**SET PROBLEM**
Rewrite the rows from the line containing "Where should I" up to and including the line containing "pyautogui.click(x=646, y=116)", swapping "Time Tracking" for "Expense Reports" and leaving everything else as it is.

**INPUT DATA**

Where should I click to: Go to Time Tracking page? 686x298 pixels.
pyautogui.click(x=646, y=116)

--

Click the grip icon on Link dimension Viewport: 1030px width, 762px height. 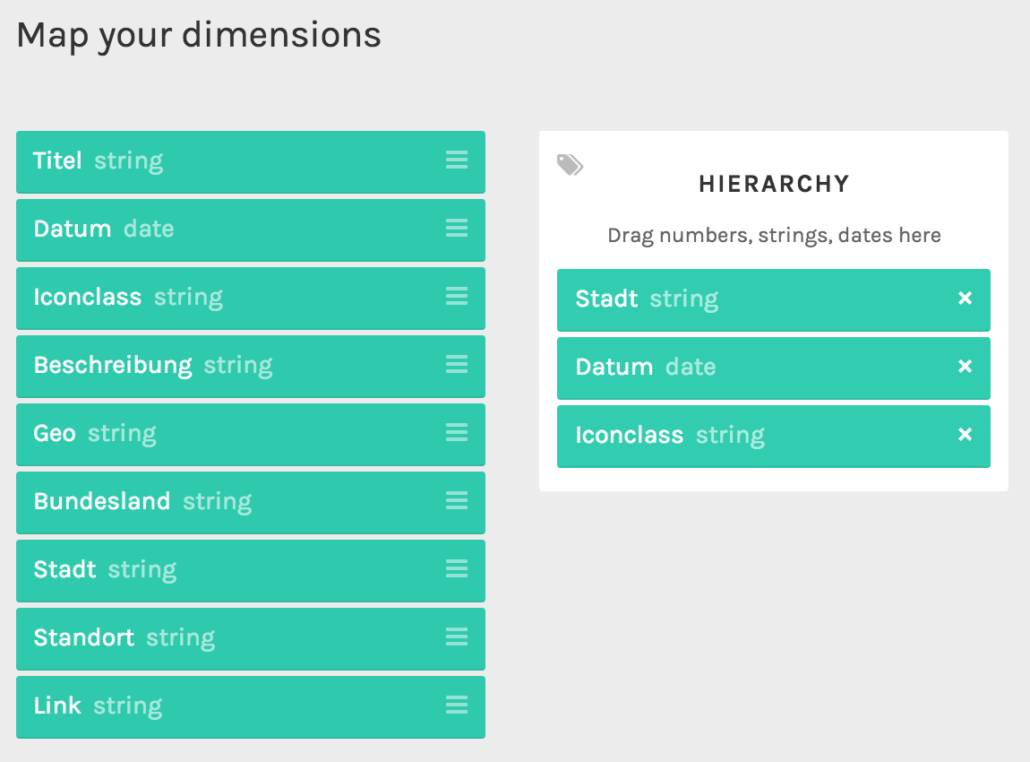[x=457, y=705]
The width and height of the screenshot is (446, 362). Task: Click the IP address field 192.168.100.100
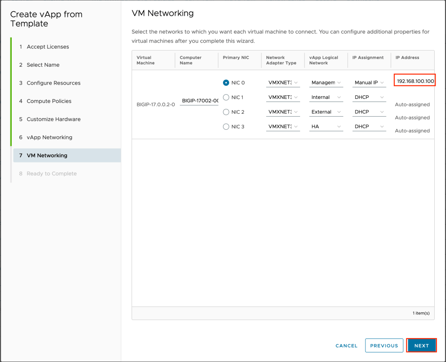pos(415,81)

**SOLUTION TO THIS EXERCISE**
Where should I click to: Go to Expense Reports page? 686x298 pixels.
pyautogui.click(x=646, y=116)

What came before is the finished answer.